Seeing my son crawling on his hands and knees, a mass of blood and pulped skin, was the most terrifying sight I had ever seen.

He only had the strength to whimper when I picked him up.

I laid him flat on his stomach and, as carefully as I could, I folded back the few remaining tatters of skin and focused my power on making it grow back.

It had taken a lot of energy to heal him, and there would still be scarring.

But my absolute revulsion as Fin told me what had happened overrode all else.

I dared to hug my son, and I put him to bed, told him to sleep, then I charged down here.

Shi’s eyes moved over my head. His hands were fists at his sides as he stared at the wall, and the rest of us wondered what he would do. Then at last he turned and faced the riders crowded around Eustace.

“Chain him on the seaward side.”

Eustace screamed as he was hauled away. Fighting every inch as he was dragged out of my sight, begging for mercy. Shi showed no signs of owning any. Shi turned to Jimny.

“Return to the blue. Do what you can to calm her. If she calms, remove the muzzle. But do not unchain her yet. Allow one hour before she can go free.”

Jimny saluted and ran back to the nests.

Then Shi turned back to me. “Attacking another officer, most particularly a senior officer, is an offence.”

My rational brain was starting to return. Rod it. I hadn’t thought about offences or punishments when I charged. I just thought about hurting the man who had hurt my son.

“The punishment would usually be five lashes of a nine length.”

A nine length was a whip of leather with nine lengths free, each knotted at the end and each knot coated in iron. One whip of that was bad. Five could cause permanent damage. Ten had been known to kill.

“However, it would seem that the Segast family has received such punishments already today. That will be recorded as sufficient.” He nodded to the men still holding me. They pulled me to my feet.

At the flick of Shi’s head, they moved away, disappearing up the stairs to the fortress itself.

Shi stepped up in front of me. He held himself upright, which was more than I felt able to do, though I forced my body to attention. His dark eyes roamed over me. A tiny frown flickered at what he saw.

“Sir?” I asked. “May I ask something?”

He nodded.

“What will happen to Eustace after this chaining?”

His head tilted. “Nothing.”

I closed my eyes, locked my jaw and dragged in what breath I could. The bastard was getting away with it.

“Flight Sergeant Segast,” he said at last, “are you aware of what chaining to the seaward side means?”

I opened my eyes and looked into his eyes. “No, sir.”

“No, sir,” he repeated.
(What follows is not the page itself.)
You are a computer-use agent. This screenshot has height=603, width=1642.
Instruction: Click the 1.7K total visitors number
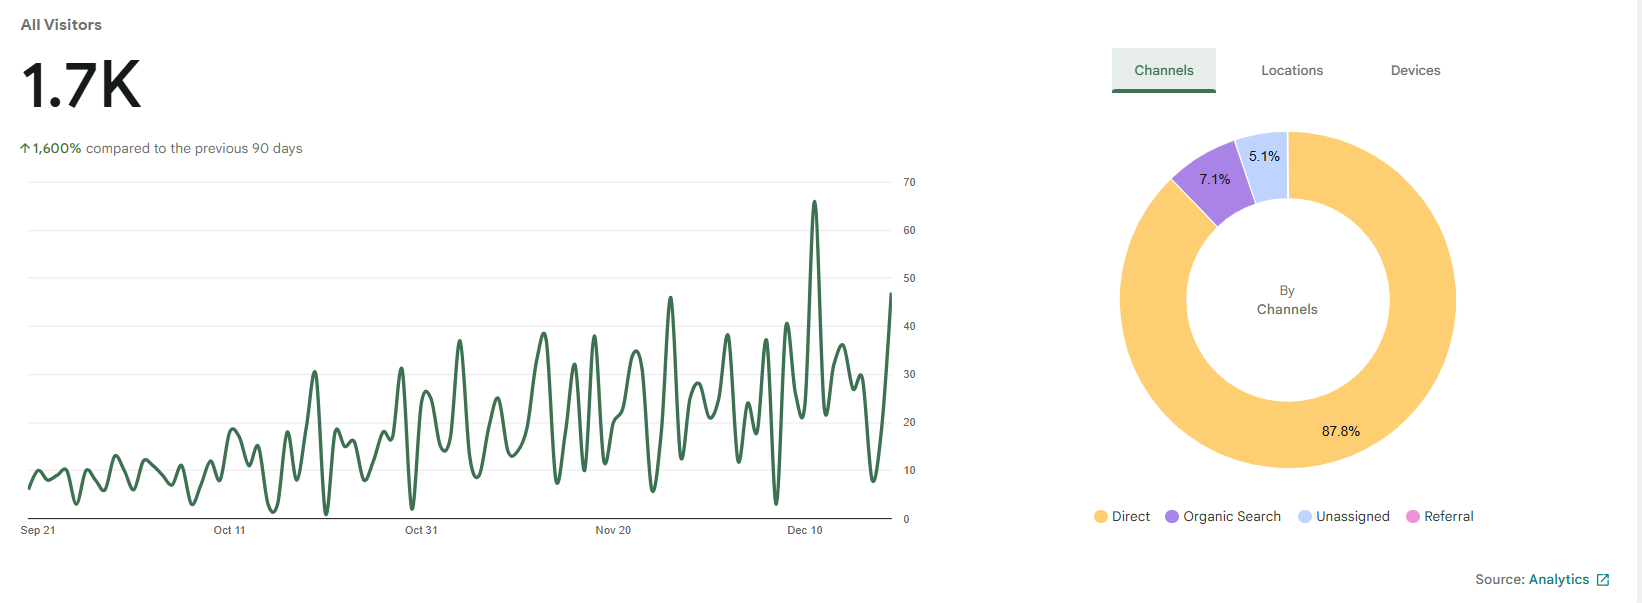(x=81, y=85)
Then he took a breath.

“The subject will be chained, bound hand and foot, and lowered on other chains over the side of the cliffs on the seaward side of the island. Lowered to below high tide level. The incoming waves will crash over him. Grinding him into the island bedrock. That alone will break a number of bones. If he is lucky, it might knock him unconscious. Whether it does or not, the seas will rise, and he will drown. The fish will have a meaty supper this evening. Alternatively, when Salvadora is released, she may decide to fly alone and pay him a visit. Dragons are free to act as they see fit in such cases. When the chain is pulled back on the morrow, it is unlikely that anything but chain will come back.”
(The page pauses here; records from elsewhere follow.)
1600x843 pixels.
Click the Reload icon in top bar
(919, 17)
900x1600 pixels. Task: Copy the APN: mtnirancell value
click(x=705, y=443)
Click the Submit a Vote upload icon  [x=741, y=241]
His voice was calm and measured. He had ordered a torturous execution, and he didn’t turn a hair. Discipline in the Riders had always been brutal, but this was a new level in my experience of it. I swallowed. A tiny iota of sympathy for Eustace arose.

It didn’t live long.

“Thank you, sir.”

He didn’t acknowledge my thanks, but he didn’t move either, simply looked me dead in the eyes. If only I understood what that meant.
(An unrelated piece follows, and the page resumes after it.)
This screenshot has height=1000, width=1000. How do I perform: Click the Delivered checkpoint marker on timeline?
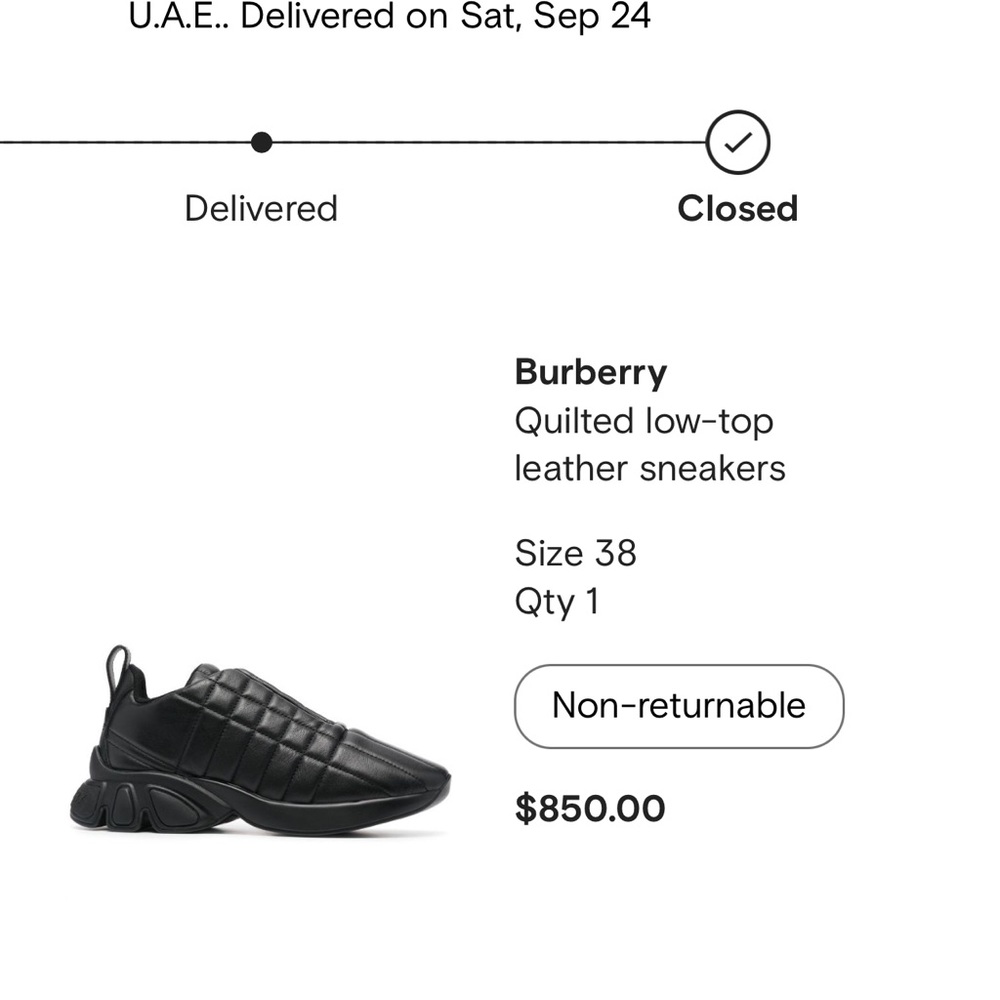262,141
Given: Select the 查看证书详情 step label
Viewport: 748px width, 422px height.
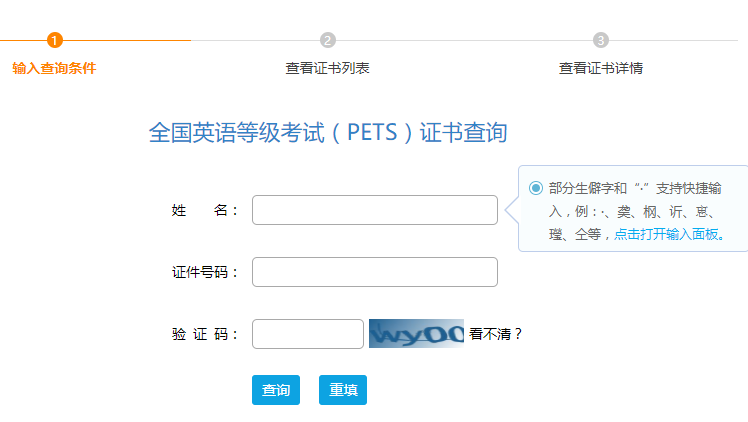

“I am assuming,” he said softly, “that the adrenaline has hidden the truth from you, Flight Sergeant Segast, but that whip did not miss your face.”

The automatic frown failed, the muscle twitch too painful to sustain the expression. My hand rose to my face as I realised that part of the difficulty I was having breathing was that my nose was broken. Sliced by the spikes of the whip end. My check was hanging open.

“Can you heal yourself?” he asked.

I wasn’t sure that I had the strength left, but I nodded.

“Then do so before you return to your rooms.” His voice was low and considerate. “I wouldn’t want you to frighten your son. He has been through enough.”